[Exercises]
(1) Answer these questions from the Dwarf Fortress tutorial text:
(a) How many objects does the king own?
(b) Which noble role is the only one you can assign settings for?
(c) What do the question marks in the food store stats indicate?
(2) Carry on the Dwarf Fortress tutorial text from its final sentence.

>> START Text provided

The other thing nobles do is make mandates. Mandates are demands by the noble for things to be done, like the production of certain goods, or a ban on the export of certain goods. It pays to try and meet the demands of your nobles or they may go crazy and cause all kinds of problems.
Lets have a look at nobles. Go ahead and hit
n. This is your noble
list, right now it should be fairly short, but in time it will grow.
Chances are it looks like this:
In most new fortresses only one dwarf is set as expedition leader. As the fortress grows more noble ranks will appear in this list and more positions will be filled. However we’ve been ‘lucky’ - one of our dwarves has become king, presumably because all the other candidates died. This is kinda cool, but a king can also be unreasonably demanding.
Lets look at the king. Hit
Enter and you’ll see info about the
state of his stuff. Our king owns 14 objects, mostly clothes,
and has meagre quarters. Rooms and item he ‘needs’ are
in red, and things he has (but aren’t good enough) are in yellow.
Start building a sweet suite, and we’ll come back to him later.
Next job for you is to assign a book keeper. Usually, if you embark with at least one dwarf with the appraiser skill (good idea, by the way), this job would already be filled. But for now it’s vacant. This skill is what makes our stock count accurate (more on that later). Fortunately for us we can chose a dwarf to do the job. They might not be doing a good job at first (having no skill), but they will learn, and they provide a useful function, accurate stocktaking!
So, in the nobles screen use the arrow keys to scroll down to
Bookkeeper and hit
Enter. Find Eshtan and hit
assigning him to this job. The bookkeeper requires an office to work,
just as well we just assigned him one, right?
Next, with Bookkeeper still highlighted hit
s for settings
(the only noble role you can assign settings for). The screen you’ll see now
dictates how much time your dwarf will spend counting. Use the arrow to
scroll to Highest and hit enter. Eshtan will now work very hard to
get all our stock counts accurate!
Finally, let’s assign a room to our bookeeper - he’s not demanding any,
but it’ll be useful to know how when the royal rooms are finished.
q to see the room,
a to assign, select the dwarf in question,
Enter to set. Now go back to the noble list and you’ll
now see his holdings have changed!
There you go, a quick overview of nobles. As you play the game more you will have to deal with nobles a lot, but don’t worry, the Dwarf Fortress Wiki should provide you with heaps of tips and advice should you get confused.
7.2. Accounting is fun! Really!¶
We’ve mentioned stocks, but not discussed the stock screen yet, so lets
get to it now. Hit
z and you’ll see this screen:
Lets go over what you’re seeing here:
- Across the top are sub menu options. You can scroll through them
using the arrow keys (
→) and then hit
Enterto learn more.
- There’s a description of your wealth on the left. We can get more accurate details with a skilled bookeeper.
- There are food store stats, but those question marks indicate we really aren’t that sure how much food or drink we’ve got. The bookkeeper should turn these figures accurate fairly soon.
- Then we have population information. Not too interesting I find.
With Animals selected, hit enter. You can see all the animals in your fortress on the following screen. This is also the screen you can set animals to be butchered en mass. If you set a few to be butchered a dwarf with small animal dissection and butchery skills enabled will run off and start grabbing those animals and chopping them up in the Butchery. You won’t need to set anything at that workshop, the butcher tasks gets added automatically.

>> END Text provided
>> START Records

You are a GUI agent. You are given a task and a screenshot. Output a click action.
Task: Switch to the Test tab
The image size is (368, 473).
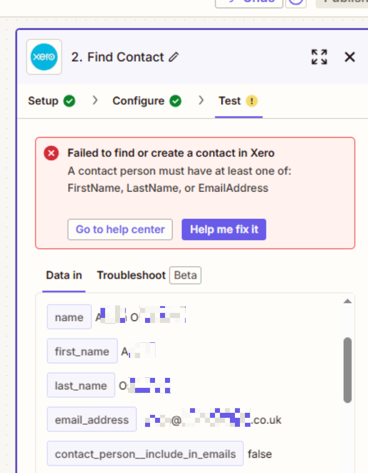238,101
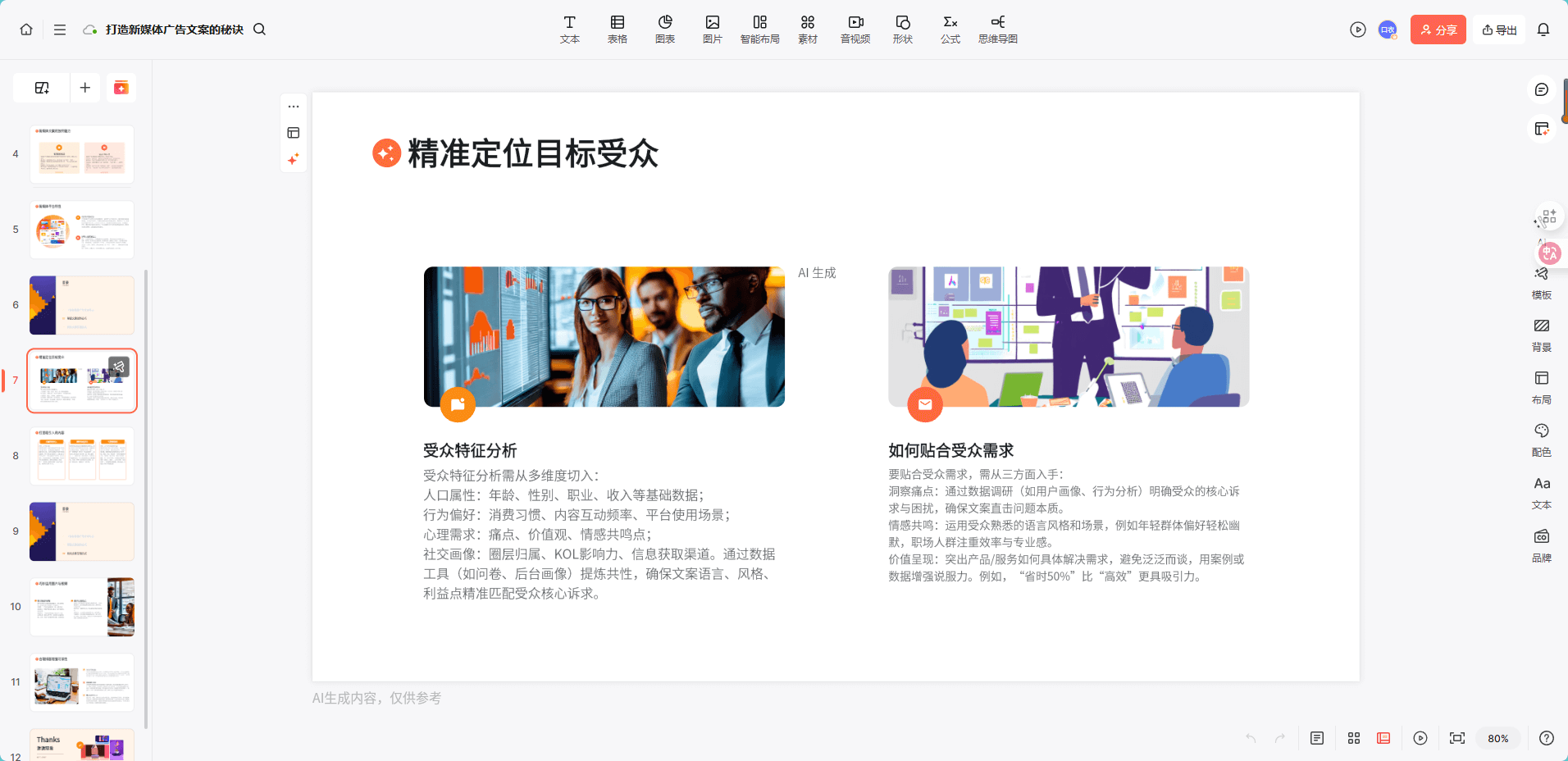
Task: Open the 音视频 audio and video tool
Action: (855, 29)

>> END Records

[Written responses]
(1)
(a) 14 objects, mostly clothes.
(b) Bookkeeper.
(c) That we aren't really sure how much food or drink we've got.

(2)
Butchering animals is a great way to get a lot of food, bones and skin (for tanning into leather) but be careful! If you assign a big list of animals to be slaughtered by the time the butcher gets to the last one the animals may have become someone’s pet. This results in the butcher walking up to the animal, as it follows its master around, dragging it off and turning it into steak. This is somewhat disturbing to the dwarf whose pet you’ve just killed! So, don’t tag too many animals at once. Also, make sure you leave at least one breeding pair (male and female symbols to the right of the pet’s name), or you won’t get any more baby animals popping out, will you?
Now go back to the stocks menu and hit Kitchen. This is where you see a list of what your dwarves will consider using to cook meals in the kitchen when ordered (dwarves like cooked meals). Remembering that cooking destroys plant seeds, here are some guidelines for you:
- Cooking meat (ie, cook is blue) is fine.
- Don’t cook spawn or seeds (cook is red`) unless you have way, way too many.
- All plants can be brewed as brewing returns seeds.
- Turn off cook for Plump Helmet, you don’t want to cook them out of stock, right?
- Cooking booze is great as you end up magically creating more food than you started with. Trust me on this (or look it up on the wiki).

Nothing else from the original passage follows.